Businesses in the UK that produce waste have a legal responsibility to manage it properly and ensure that they are following the waste management hierarchy, which seeks to reduce, reuse, and recycle the waste before it is disposed of. This process is an important part of the UK’s waste management strategy in order to help reduce its environmental impact and help better manage landfill sites.
The necessity of construction waste management
UK statistics show that in 2016, 66.2 million tonnes of waster were generated from the construction and demolition sector alone. Despite this huge number, thanks to good waste management procedures, around 60.2 million tonnes were successfully recovered. This equates to an impressive 91% recovery rate. This clearly demonstrates that the UK construction industry takes its recovery of waste seriously.
A huge part of achieving this recovery rate success is down to businesses understanding how to properly manage their waste, and thereby limiting the stress and demand they place on our landfill sites. It goes without saying that resources are both in high demand and finite.
Indeed, at a time when the world is dealing with a pandemic of coronavirus, resources are all the more precious as costs are rising due to a number of factors, including shipping and labour issues. Another such issue is connected to climate change, as more forest fires have affected the availability of timber in some regions, making it harder and more expensive to source for the construction industry.
What we gain from good construction waste management
With good waste management processes in place comes legal compliance with the Waste (England and Wales) regulations 2011, since all businesses are legally responsible for the proper management of their waste. This legislation covers all businesses that produce, import or export, carry or transport, store, treat, or dispose of waste.
Proper handling of waste will also help ensure that standards of health and safety remain high, not only for employees and contractors, but also for the general public. Taking steps to prevent accidents is important to all businesses. This is why good practises in handling and segregation of waste help prevent materials being left in inappropriate places, such as where they can cause a trip hazard.

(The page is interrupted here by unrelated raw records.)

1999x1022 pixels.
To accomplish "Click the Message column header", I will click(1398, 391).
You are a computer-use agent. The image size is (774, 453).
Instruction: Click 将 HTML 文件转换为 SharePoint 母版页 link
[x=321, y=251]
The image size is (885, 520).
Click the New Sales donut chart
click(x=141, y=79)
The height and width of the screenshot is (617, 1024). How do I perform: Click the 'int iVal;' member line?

Financial savings is another huge benefit from good construction waste management. For example, reducing costs can come from reusing valuable materials that would otherwise not only cost you by paying for them to go to waste but also paying for them to be removed.
The World Economic Forum (WEF), along with many governments, is placing emphasis on a new type of corporate vision called stakeholder capitalism. This new vision is, in part, about ensuring better corporate social responsibility. Good waste management, especially in terms of how much is disposed of, will better help protect the environment, achieve a circular economy, and reach sustainability goals. Recent events like the pandemic along with growing public awareness of our climate emergency, which the Intergovernmental Panel on Climate Change (IPCC) called in a recent report a “code red” situation, means that better stewardship of our environment is something we are all taking more seriously. If sustainability goals are to be met, corporate social responsibility will be increasingly scrutinised by a growing list of stakeholders.

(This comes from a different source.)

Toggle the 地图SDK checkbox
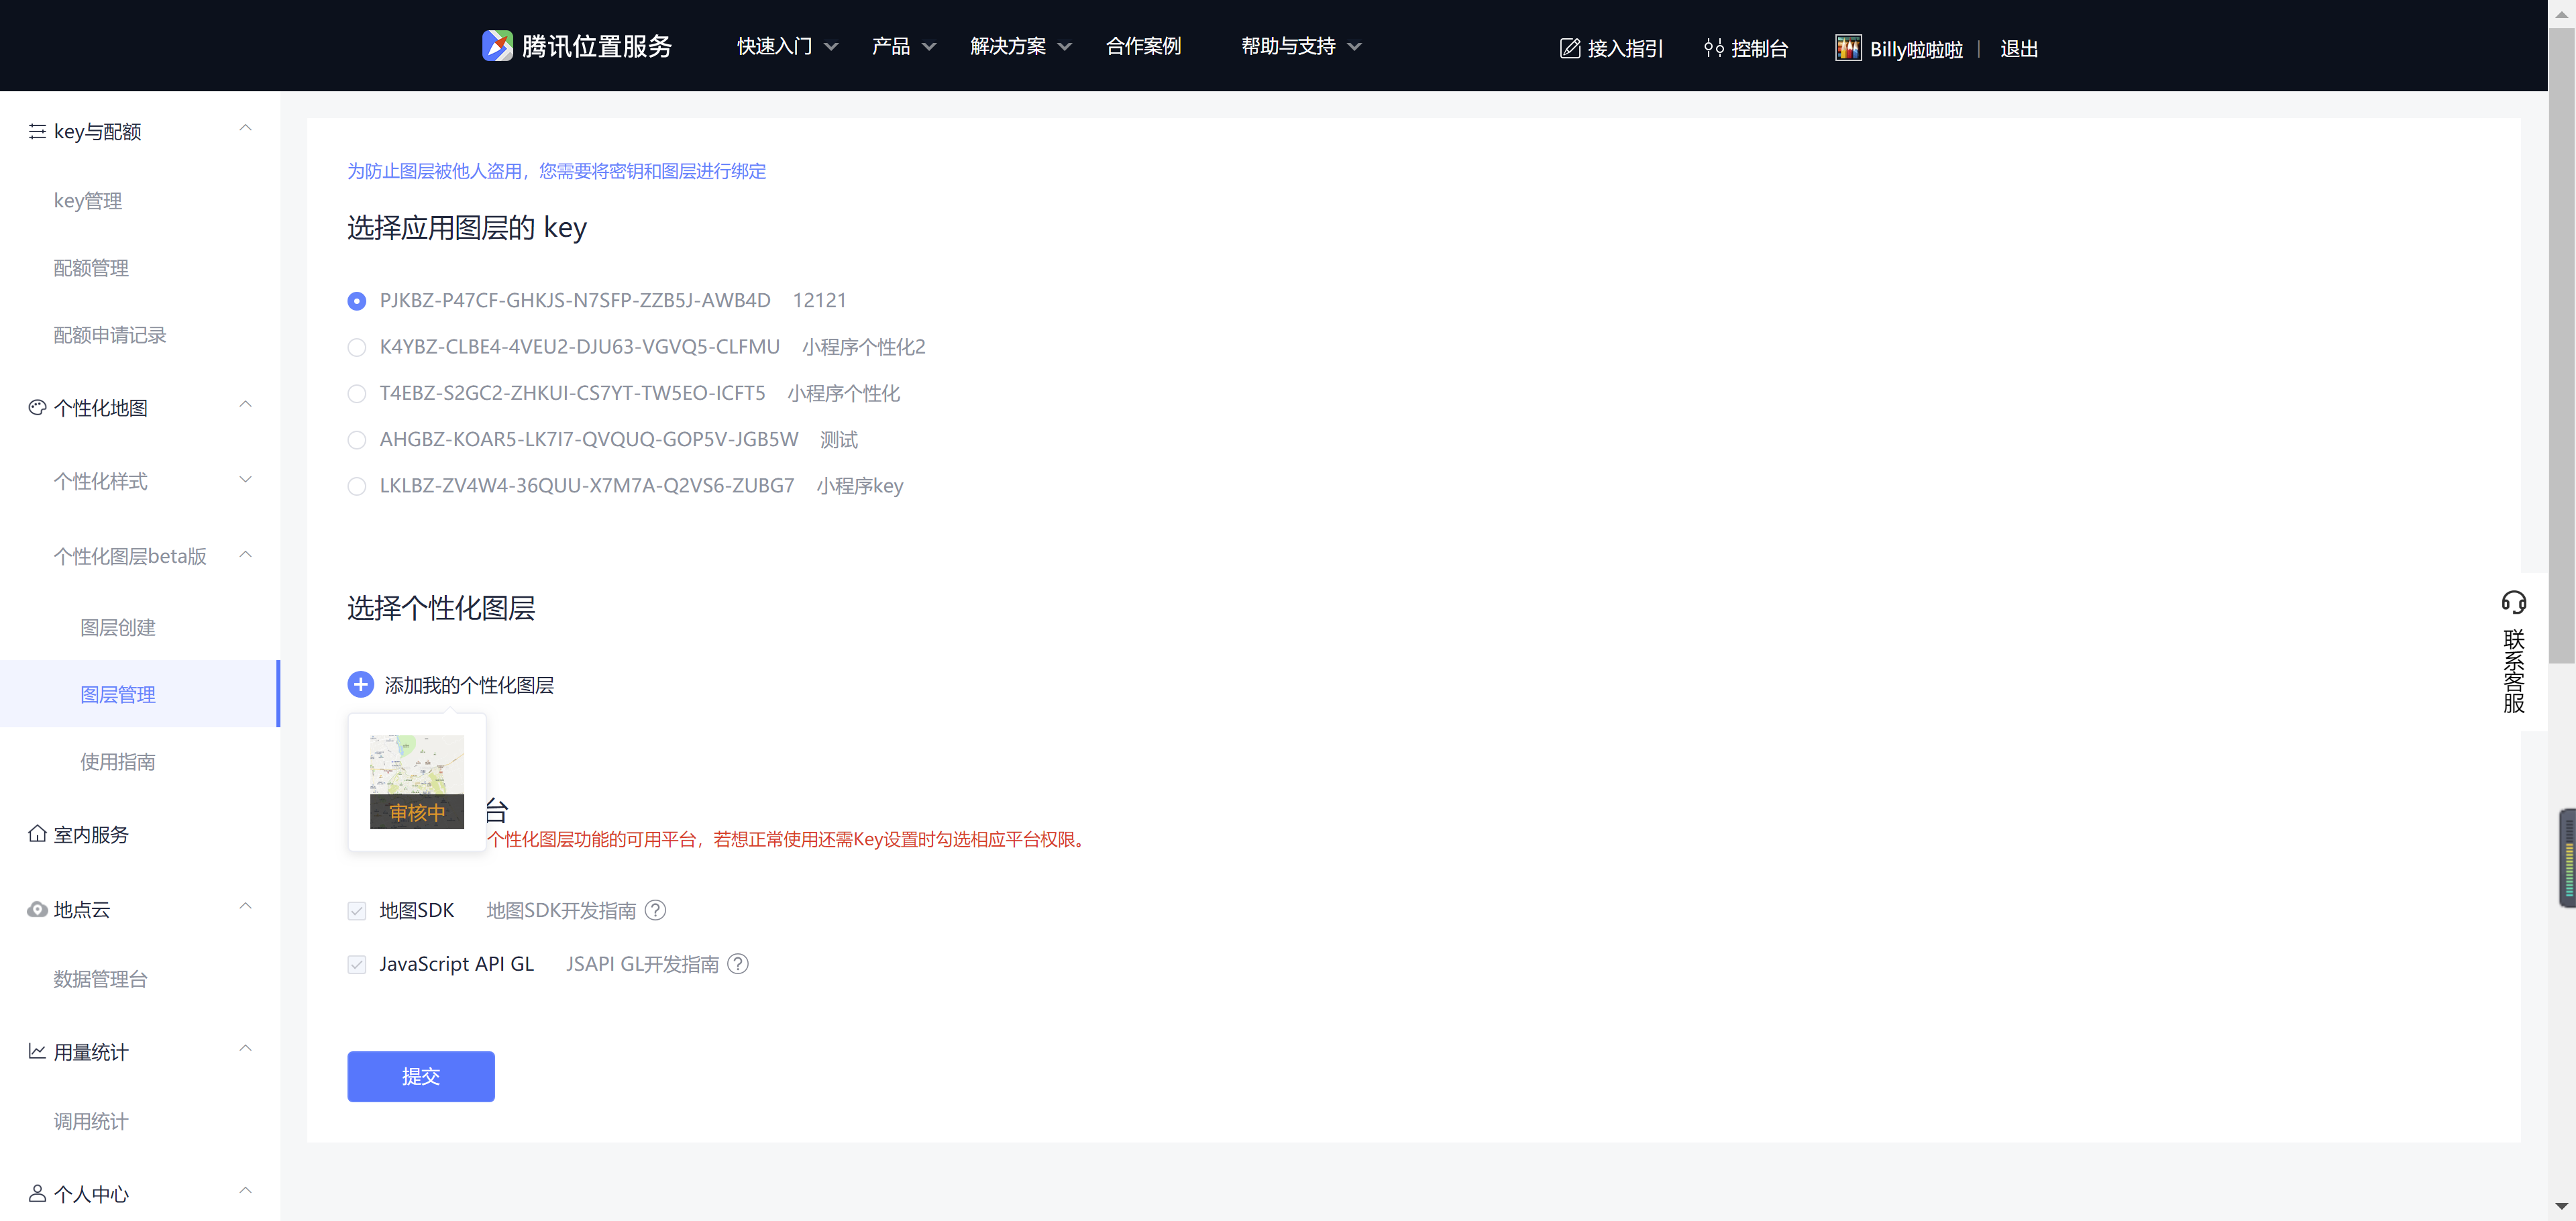The image size is (2576, 1221). pyautogui.click(x=357, y=911)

All reputable companies strive to achieve a good reputation. In today’s fast changing world, companies that can demonstrate they are doing their bit for the environment can go a long way in improving their image, something that will improve future business prospects, as well as existing relations with customers and clients.
Finally, corporate cultures that adhere to and promote good sustainable waste management practises will also promote company-wide awareness. In other words, just like the old philosophical saying of “right thought follows right action”, when employees and contractors adopt good waste management practices, this mindset will spill over into other areas of their work and even their personal lives.
Types of waste
Different types of waste are generated from the three principal sources of construction, demolition, and excavation. As mentioned above, these types of waste must be properly handled according to the law.
Inert waste, the most common waste produced, consists of things like concrete, bricks, asphalt, soil, and stones, and these constitute the majority of the waste produced. Other types of waste will also be generated, such as wood, glass, plastics, coal tar, metals, paints, adhesives and sealants.
Being aware of the types of waste that is generated is the first step in effectively handling it correctly. As noted in the introduction, much of the waste produced (over 90%) can be either salvaged, reused, or recycled. Awareness also allows the popper segregation of the materials so that they can easily be collected and removed from the site. A useful guide to achieving this can be found using the classification codes of the European Waste Catalogue (EWC), more commonly known as the List of Waste.